Virus, low oil prices take toll on April US inflation

Washington (AFP) –


Falling prices for just about everything besides food sent US inflation dropping in April by the largest amount since the global financial crisis in 2008, government data showed Tuesday.

April's consumer price index data were the first to fully capture the effects of the lockdowns to stop the coronavirus pandemic that have undone the world's largest economy, sending the unemployment rate spiking to 14.7 percent and wiping out tens of millions of jobs, with 20.5 million rendered jobless last month alone.

The disruptions have caused a dramatic fall in demand for oil which, together with a price war between top producers Russia and Saudi Arabia, pushed down energy prices dramatically, contributing to the fall in CPI.

The CPI fell in April by a seasonally adjusted 0.8 percent, in line with analyst expectations but an acceleration of its 0.4 percent decline in March and its largest month-on-month fall since December 2008.

The index's last month of positive growth was February, in which it rose 0.1 percent, and over the last 12 months the index only increased 0.3 percent, not seasonally adjusted.
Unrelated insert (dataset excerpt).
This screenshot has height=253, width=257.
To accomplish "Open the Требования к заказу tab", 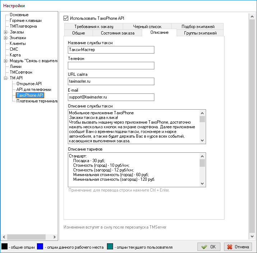I will [94, 27].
Gasoline prices led April's decline with a 20.6 percent fall, but other sectors badly affected by the business closure also saw prices drop.
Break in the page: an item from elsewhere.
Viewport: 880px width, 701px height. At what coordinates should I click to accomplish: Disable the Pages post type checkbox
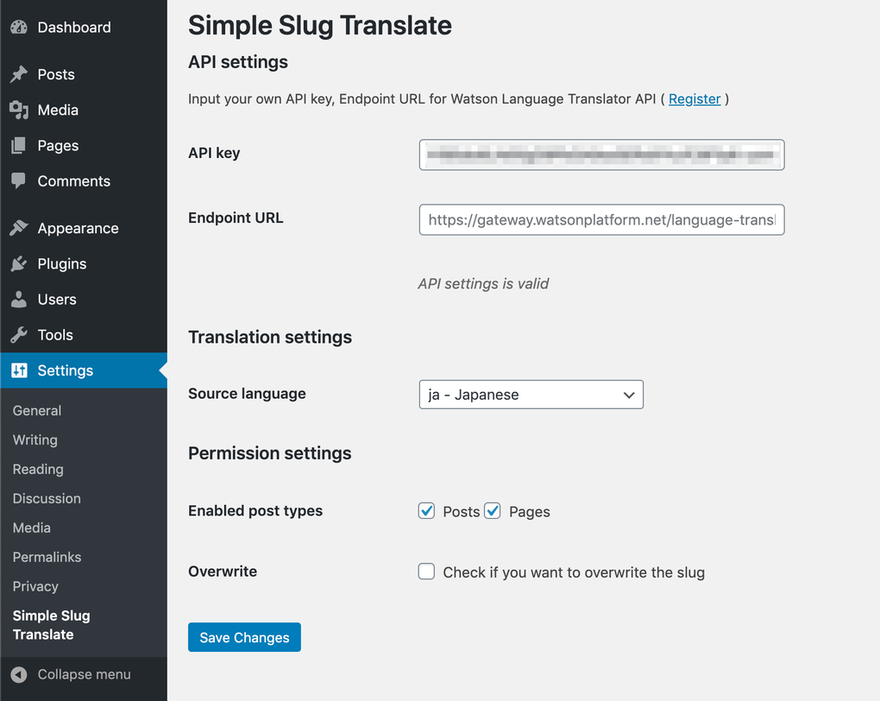pos(492,510)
Apparel dropped by 4.7 percent compared to March, the same rate as transportation services, while airline fares fell by 15.2 percent and used cars and trucks by 0.4 percent.

The "core" for all items except food and energy fell by 0.4 percent, its largest monthly drop since the index was created in 1957.

As consumers pared back spending to the essentials, the food index registered spectacular growth of 1.5 percent, with food at home jumping by 2.6 percent -- it largest-ever monthly increase.

Meat, poultry, fish and eggs rose 4.3 percent, with eggs leading the charge with a 16.1 percent increase.

However, Ian Shepherdson of Pantheon Macroeconomics said some of that increase was due to supply shortages at slaughterhouses as they struggled to fend off outbreaks of COVID-19, and the report didn't indicate the US was set for protracted deflation.

As the economy recovers from the coronavirus, "The collapse in clothing prices, for example, will be limited by the rotation of seasonal inventory and the reopening of retail stores, while airline traffic and hotel occupancy rates are now gradually rising, albeit from incredibly depressed levels," Shepherdson said.